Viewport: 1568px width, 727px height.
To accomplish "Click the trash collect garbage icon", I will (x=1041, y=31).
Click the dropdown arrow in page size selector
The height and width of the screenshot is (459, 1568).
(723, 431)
::::
**Task item**
Would you please reproduce the entries above word for word?

**Answer below**
Viewport: 1568px width, 727px height.
To accomplish "Click the trash collect garbage icon", I will (x=1041, y=31).
Click the dropdown arrow in page size selector
The height and width of the screenshot is (459, 1568).
(723, 431)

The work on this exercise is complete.